Sedangkan Kartosoewirjo adalah Panglima Hisbullah Jawa Barat. Ia terus berjuang melawan penjajah Belanda.Pada 17 Januari tahun 1948, ketika terjadi Perjanjian Renville
(di atas kapal Renville) daerah yang dikuasi rakyat Indonesai semakin
kecil, karena daerah inclave harus dikosongkan. Kartosoewirjo tidak mau
mengosongkan Jawa Barat, maka timbullah pemberontakan Kartosoewirjo
tahun 1948 melawan Belanda.
Kala itu Kartosoewirjo selain harus menghadapi Belanda juga menghadapi mantan tentara KNIL yang sudah bergabung ke TRI yang kala itu mereka baru saja kembali dari Yogyakarta .
Kartosoewirjo
yang berjuang melawan Belanda dalam rangka mempertahankan Jawa Barat
karena dia adalah Panglima Divisi Jawa Barat, justru dicap pemberontak oleh Soekarno, sehingga dihukum mati pada 1962.
Menurut Dr. Bambang Sulistomo, putra pahlawan kemerdekaan Bung Tomo, tuduhan pemberontak kepada Kartosoewirjo dinilai bertentangan dengan fakta sejarah.
“Menurut
kesaksian almarhum ayah saya, yang ditulisnya dalam sebuah buku kecil
berjudul HIMBAUAN, dikatakan bahwa pasukan Hizbullah dan Sabilillah,
menolak perintah hijrah ke Yogyakarta sebagai pelaksanaan isi perjanjian
Renvile; dan memilih berjuang dengan gagah berani mengusir penjajah
dari wilayah Jawa Barat. Keberadaan mereka di sana adalah atas
persetujuan Jenderal Soedirman dan Wakil Presiden Mohammad Hatta. Pada
saat clash Belanda kedua, pasukan TNI kembali ke Jawa Barat dan merasa
lebih berhak menguasai wilayah yang telah berhasil direbut dengan
berkuah darah dari tangan penjajah oleh pasukan Hizbullah dan Sabilillah
di bawah komando SM Kartosoewirjo. Karena tidak dicapai kesepakatan,
maka terjadilah pertempuran antara pasukan Islam dan tentara republik
tersebut…” (Lihat Buku “FAKTA Diskriminasi Rezim Soeharto Terhadap Umat Islam”, 1998, hal. xviii).
Sehubungan dengan hal tersebut, Prof. Dr.

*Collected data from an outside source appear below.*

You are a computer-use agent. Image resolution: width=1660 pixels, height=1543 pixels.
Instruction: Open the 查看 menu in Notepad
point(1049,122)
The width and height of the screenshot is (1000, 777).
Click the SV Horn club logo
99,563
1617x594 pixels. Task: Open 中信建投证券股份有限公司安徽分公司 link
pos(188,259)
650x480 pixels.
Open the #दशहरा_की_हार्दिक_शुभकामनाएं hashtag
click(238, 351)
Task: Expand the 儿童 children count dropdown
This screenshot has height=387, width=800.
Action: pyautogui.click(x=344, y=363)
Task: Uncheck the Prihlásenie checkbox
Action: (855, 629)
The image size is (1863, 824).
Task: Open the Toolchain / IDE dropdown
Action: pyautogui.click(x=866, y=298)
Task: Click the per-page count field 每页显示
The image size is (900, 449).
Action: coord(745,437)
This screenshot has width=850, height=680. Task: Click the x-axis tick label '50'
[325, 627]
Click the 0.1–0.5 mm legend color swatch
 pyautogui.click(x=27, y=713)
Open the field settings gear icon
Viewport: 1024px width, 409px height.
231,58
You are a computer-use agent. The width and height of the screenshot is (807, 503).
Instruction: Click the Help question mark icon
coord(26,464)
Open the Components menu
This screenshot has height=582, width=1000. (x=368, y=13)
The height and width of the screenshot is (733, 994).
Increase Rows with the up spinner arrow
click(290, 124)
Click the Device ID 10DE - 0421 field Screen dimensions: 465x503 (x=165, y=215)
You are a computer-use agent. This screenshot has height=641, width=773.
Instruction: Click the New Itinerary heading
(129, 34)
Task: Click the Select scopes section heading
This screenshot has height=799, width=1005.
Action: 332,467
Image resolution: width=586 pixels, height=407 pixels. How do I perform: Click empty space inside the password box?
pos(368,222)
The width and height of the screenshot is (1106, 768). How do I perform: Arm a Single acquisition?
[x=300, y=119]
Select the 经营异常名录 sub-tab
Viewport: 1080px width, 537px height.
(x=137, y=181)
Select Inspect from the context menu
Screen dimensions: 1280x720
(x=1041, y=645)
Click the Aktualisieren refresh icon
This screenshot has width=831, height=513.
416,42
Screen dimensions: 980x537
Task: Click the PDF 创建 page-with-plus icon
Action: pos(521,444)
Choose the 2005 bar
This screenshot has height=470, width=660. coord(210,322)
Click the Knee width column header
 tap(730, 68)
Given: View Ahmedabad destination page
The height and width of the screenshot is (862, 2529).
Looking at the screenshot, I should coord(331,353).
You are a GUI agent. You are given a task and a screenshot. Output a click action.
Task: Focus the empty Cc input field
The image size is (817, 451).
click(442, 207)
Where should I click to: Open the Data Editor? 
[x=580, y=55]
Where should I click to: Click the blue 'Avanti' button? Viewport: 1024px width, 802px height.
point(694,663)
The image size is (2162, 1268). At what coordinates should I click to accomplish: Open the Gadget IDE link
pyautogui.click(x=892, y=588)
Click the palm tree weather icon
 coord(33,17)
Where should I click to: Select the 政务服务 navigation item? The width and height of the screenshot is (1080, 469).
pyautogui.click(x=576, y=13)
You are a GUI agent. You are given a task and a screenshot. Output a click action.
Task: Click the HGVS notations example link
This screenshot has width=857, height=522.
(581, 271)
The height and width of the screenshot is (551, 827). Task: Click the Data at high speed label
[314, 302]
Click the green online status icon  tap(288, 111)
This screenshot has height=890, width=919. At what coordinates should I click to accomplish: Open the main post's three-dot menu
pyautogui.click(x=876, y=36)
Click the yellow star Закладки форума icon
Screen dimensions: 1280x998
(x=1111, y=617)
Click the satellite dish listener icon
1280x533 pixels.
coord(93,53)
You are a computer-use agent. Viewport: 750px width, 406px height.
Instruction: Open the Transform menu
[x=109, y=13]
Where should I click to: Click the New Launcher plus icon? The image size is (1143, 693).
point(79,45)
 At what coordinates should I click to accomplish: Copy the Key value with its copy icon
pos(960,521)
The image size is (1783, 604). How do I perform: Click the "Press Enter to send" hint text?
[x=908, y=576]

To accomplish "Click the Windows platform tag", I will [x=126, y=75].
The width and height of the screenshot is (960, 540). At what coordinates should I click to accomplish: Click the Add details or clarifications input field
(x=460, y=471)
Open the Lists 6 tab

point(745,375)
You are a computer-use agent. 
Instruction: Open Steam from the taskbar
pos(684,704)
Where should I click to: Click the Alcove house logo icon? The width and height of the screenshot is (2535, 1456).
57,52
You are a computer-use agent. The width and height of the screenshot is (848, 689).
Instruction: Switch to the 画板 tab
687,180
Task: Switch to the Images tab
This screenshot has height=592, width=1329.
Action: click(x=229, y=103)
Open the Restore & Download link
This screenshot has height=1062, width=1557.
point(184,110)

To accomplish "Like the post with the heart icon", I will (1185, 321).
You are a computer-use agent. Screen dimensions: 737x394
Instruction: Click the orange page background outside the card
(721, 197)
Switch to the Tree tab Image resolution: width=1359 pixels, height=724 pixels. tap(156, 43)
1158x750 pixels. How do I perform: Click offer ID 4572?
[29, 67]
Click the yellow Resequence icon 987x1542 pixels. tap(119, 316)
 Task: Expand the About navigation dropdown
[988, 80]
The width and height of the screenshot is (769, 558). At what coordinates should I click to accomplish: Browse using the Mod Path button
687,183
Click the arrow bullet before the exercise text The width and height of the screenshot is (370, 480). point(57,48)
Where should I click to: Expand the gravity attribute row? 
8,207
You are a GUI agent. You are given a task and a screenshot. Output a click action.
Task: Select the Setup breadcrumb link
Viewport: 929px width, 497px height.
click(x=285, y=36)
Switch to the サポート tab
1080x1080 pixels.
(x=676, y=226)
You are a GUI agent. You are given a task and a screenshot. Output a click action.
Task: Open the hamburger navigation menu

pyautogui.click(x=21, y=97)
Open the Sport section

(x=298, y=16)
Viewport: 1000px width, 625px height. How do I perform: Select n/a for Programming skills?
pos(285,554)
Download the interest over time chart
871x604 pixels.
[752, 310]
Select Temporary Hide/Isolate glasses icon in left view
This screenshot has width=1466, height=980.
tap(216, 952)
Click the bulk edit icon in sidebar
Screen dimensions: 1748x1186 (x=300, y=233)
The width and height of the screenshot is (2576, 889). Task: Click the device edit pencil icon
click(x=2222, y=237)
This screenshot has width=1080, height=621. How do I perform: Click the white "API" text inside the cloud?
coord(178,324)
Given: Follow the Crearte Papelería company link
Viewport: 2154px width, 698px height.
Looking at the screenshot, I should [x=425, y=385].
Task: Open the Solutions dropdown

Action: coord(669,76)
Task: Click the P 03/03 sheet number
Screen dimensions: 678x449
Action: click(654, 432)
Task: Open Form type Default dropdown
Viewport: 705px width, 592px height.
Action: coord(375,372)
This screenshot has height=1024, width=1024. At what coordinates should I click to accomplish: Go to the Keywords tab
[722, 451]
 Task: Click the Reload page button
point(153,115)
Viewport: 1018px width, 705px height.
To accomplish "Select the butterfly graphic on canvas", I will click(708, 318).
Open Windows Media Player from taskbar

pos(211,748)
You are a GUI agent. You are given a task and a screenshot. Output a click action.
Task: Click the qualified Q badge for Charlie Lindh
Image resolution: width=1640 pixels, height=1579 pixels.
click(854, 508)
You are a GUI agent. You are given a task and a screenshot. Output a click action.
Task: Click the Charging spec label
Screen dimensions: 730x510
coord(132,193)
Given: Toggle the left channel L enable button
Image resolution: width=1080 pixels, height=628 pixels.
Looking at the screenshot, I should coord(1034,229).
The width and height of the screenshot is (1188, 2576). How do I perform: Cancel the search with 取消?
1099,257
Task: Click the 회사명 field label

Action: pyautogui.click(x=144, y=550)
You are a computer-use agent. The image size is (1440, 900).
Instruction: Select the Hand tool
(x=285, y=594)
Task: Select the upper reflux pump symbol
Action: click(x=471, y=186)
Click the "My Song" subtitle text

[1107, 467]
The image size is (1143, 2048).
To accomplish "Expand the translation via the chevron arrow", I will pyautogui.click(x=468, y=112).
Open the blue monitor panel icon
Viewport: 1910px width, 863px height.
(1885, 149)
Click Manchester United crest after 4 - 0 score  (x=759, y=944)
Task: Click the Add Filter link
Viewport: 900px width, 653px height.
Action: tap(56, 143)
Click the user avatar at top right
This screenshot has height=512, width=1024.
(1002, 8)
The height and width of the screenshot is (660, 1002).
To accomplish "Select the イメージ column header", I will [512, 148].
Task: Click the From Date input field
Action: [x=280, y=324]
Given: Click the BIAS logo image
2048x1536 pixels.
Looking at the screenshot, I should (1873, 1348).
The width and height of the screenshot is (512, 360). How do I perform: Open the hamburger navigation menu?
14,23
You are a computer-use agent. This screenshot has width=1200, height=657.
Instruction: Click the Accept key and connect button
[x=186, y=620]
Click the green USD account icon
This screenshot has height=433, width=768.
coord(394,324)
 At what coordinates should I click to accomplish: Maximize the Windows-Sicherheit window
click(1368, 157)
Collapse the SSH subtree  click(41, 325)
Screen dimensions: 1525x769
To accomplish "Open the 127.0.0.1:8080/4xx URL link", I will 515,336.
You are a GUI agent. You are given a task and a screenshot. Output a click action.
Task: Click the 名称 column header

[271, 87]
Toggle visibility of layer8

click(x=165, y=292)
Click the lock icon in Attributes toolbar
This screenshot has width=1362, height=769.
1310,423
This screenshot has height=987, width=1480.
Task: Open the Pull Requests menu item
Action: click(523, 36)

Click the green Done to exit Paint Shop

Deliar Noor berkomentar: “Kesaksian
almarhum ayah saudara itu, persis seperti kesaksian Haji Agoes Salim
yang disampaikan di Cornell University Amerika Serikat, tahun 1953.
Memang perlu penelitian ulang terhadap sejarah yang ditulis sekarang…“
Pada buku berjudul “Menelusuri Perjalanan Jihad SM Kartosuwiryo” (Juli 1999, hal. xv-xvi), KH Firdaus AN menuliskan sebagai berikut:
“…Setelah
perjanjian Renville ditandatangani antara Indonesia dan Belanda pada
tanggal 17 Januari 1948, maka pasukan Siliwangi harus `hijrah’ dari Jawa
Barat ke Yogyakarta, sehingga Jawa Barat dikuasai Belanda. Jelas
perjanjian itu sangat merugikan Republik Indonesia . Waktu itu Jenderal
Sudirman menyambut kedatangan pasukan Siliwangi di Stasiun Tugu
Yogyakarta . Seorang wartawan Antara yang dipercaya sang Jendral diajak
oleh beliau naik mobil sang Panglima TNI itu….“
“…Di
atas mobil itulah sang wartawan bertanya kepada Jendral Sudirman:
`Apakah siasat ini tidak merugikan kita?’ Pak Dirman menjawab, `Saya
telah menempatkan orang kita disana`, seperti apa yang diceritakan oleh wartawan Antara itu kepada penulis.
“…Bung
Tomo, bapak pahlawan pemberontak Surabaya, 10 November dan mantan
menteri dalam negeri kabinet Burhanuddin Harahap, dalam sebuah buku
kecil berjudul `Himbauan’, yang ditulis beliau pada tanggal 7 September
1977, mengatakan bahwa Pak Karto (Kartosuwiryo, pen.) telah mendapat
restu dari Panglima Besar Sudirman…“
“…Dalam
keterangan itu, jelaslah bahwa waktu meninggalkan Yogyakarta pada tahun
1948 sebelum pergi ke Jawa Barat, beliau (Kartosuwiryo) pamit dan minta
restu kepada Panglima Besar TNI itu dan diberi restu seperti keterangan
Bung Tomo tersebut.
Dikatakan
dengan keterangan Jenderal Sudirman kepada wartawan Antara di atas
tadi, maka orang dapat menduga bahwa yang dimaksud `orang kita’ atau
orangnya Sudirman itu, tidak lain adalah Kartosuwiryo sendiri. Apalagi
kalau diingat bahwa waktu itu Kartosuwiryo adalah orang penting dalam
Kementerian Pertahanan Republik Indonesia yang pernah ditawari menjadi
Menteri Muda Pertahanan, tetapi ditolaknya. Jabatan Menteri Muda
Pertahanan itu ternyata kemudian diduduki oleh sahabat beliau sendiri, Arudji Kartawinata.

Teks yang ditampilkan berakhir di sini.